◆ Exercise instructions: State how many lines in the rows below contain the string "list", counting only matches with the same capitalization, and give nothing but the number.

Records from a data source:
— Begin —

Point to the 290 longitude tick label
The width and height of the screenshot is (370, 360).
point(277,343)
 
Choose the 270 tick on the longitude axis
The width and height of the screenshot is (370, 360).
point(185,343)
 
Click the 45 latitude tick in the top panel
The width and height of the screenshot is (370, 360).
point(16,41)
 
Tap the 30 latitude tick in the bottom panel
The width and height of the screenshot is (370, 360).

— End —
— Begin —

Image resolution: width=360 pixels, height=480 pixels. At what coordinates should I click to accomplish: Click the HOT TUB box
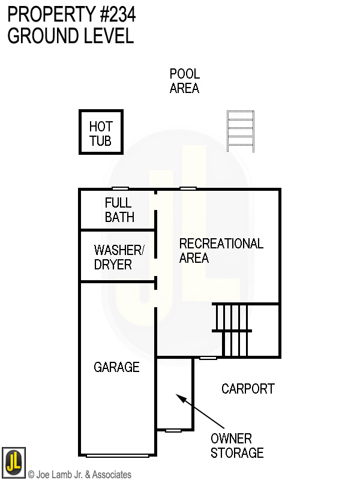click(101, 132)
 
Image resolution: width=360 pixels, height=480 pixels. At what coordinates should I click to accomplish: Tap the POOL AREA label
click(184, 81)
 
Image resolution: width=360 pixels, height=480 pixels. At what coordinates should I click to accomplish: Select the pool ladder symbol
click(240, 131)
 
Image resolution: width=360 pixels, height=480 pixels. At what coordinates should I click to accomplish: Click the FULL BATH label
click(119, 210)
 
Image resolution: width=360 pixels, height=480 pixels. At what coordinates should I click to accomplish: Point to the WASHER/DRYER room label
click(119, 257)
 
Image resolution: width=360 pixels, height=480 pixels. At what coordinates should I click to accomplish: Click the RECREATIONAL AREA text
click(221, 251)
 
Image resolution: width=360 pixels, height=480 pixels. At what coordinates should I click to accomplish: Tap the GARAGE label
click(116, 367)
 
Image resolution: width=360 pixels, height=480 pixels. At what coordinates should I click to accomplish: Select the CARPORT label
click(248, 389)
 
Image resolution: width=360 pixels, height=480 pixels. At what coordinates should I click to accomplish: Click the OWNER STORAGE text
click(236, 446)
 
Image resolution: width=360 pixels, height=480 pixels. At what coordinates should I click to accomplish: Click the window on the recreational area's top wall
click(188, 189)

— End —
— Begin —

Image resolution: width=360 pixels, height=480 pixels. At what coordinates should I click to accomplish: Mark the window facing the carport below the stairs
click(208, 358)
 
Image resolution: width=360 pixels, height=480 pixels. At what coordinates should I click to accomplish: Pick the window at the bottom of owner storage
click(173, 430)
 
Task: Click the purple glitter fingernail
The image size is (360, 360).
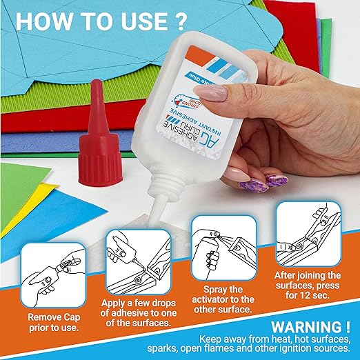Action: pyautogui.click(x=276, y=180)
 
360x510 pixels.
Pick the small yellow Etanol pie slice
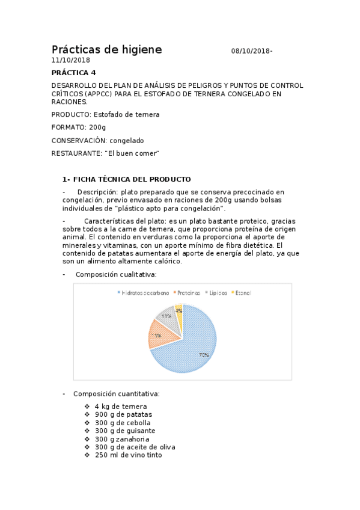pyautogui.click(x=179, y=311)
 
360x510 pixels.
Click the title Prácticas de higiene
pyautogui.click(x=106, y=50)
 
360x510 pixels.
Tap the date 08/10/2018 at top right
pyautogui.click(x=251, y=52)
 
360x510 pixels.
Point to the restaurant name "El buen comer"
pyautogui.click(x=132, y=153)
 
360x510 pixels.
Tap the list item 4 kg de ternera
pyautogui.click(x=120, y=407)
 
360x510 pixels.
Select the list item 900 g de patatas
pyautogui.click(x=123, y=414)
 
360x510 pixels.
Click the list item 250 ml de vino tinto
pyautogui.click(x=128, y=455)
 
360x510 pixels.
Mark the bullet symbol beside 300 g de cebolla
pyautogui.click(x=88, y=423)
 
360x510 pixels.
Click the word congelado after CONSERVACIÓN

— End —

◆ Result below: 3